▸ Task requirements
State the number of lines in these records holding "each". Say nothing more.

━━ Supplied records ━━

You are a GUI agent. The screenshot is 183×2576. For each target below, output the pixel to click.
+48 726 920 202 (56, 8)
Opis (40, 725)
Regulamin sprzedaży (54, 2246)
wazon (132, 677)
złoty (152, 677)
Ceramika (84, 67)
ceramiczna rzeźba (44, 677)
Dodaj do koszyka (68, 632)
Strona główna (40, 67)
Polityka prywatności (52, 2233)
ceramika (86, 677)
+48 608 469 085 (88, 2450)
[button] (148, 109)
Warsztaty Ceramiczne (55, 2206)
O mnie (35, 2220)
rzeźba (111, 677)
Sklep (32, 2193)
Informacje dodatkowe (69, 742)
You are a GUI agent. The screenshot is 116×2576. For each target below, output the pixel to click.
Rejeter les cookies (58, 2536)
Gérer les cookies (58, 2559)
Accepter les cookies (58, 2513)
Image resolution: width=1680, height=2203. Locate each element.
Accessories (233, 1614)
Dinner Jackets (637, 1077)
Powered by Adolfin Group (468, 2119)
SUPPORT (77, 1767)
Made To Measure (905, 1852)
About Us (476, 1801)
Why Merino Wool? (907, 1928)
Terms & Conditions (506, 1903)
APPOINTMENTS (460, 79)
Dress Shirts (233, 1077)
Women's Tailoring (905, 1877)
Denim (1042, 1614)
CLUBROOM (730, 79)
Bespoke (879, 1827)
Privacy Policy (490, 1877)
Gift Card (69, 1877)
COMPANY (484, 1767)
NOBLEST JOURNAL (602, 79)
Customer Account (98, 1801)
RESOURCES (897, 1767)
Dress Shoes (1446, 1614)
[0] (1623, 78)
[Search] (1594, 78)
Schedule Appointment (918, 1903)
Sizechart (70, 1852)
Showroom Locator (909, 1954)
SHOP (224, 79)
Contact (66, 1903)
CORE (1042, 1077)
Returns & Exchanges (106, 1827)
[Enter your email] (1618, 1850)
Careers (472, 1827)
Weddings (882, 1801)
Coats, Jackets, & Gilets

━━━

▸ Answer box
3